WORKING DATA Block Start
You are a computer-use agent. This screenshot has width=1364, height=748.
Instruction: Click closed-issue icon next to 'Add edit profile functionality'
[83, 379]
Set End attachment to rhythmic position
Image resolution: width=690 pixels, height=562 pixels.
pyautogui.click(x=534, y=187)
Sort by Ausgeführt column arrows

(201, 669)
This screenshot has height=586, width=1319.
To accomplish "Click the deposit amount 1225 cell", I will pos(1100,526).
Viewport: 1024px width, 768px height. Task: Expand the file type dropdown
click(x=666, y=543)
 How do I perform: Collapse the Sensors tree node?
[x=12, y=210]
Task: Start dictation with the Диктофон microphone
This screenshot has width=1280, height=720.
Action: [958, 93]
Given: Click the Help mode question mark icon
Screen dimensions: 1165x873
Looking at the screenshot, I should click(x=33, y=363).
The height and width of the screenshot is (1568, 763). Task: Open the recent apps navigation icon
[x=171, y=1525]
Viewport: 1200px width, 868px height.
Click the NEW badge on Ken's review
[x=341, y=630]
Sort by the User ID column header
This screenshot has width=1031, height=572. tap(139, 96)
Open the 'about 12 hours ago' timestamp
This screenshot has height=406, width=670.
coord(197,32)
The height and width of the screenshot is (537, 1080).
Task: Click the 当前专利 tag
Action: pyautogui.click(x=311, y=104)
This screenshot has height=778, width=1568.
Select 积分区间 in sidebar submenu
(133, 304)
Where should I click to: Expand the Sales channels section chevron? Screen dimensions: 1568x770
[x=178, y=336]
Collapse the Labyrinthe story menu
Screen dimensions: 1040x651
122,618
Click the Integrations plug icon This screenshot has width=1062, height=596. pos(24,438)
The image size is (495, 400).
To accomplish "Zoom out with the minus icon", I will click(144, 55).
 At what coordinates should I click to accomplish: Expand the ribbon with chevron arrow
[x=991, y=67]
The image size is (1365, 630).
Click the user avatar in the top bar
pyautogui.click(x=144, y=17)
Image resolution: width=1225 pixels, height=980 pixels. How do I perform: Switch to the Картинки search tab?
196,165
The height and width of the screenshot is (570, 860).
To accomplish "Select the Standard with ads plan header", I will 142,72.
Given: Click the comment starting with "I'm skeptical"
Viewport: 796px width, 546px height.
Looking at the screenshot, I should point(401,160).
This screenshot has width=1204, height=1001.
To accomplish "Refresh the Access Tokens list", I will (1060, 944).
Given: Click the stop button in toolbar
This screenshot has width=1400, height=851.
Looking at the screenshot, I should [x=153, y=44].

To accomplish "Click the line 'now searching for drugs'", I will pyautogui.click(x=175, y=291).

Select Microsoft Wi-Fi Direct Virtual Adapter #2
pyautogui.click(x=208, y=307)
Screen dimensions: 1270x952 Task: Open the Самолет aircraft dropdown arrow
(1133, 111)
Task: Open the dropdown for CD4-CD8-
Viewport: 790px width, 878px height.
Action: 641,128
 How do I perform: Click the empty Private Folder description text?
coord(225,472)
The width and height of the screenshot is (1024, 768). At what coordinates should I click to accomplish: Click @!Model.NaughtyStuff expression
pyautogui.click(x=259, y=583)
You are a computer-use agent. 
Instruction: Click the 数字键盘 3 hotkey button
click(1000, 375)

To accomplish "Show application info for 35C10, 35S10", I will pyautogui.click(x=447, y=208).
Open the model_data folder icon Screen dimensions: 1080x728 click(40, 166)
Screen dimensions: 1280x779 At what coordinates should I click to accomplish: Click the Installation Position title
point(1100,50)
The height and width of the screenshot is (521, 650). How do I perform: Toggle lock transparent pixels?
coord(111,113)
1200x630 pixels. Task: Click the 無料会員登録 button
WORKING DATA Block End
TASK PROMPT
Your answer should consist only of the lines from the one that holds "Open the model_data" to the end of the entries above, both ends included, each repeated exactly.

RESPONSE TO THIS EXERCISE
Open the model_data folder icon Screen dimensions: 1080x728 click(40, 166)
Screen dimensions: 1280x779 At what coordinates should I click to accomplish: Click the Installation Position title
point(1100,50)
The height and width of the screenshot is (521, 650). How do I perform: Toggle lock transparent pixels?
coord(111,113)
1200x630 pixels. Task: Click the 無料会員登録 button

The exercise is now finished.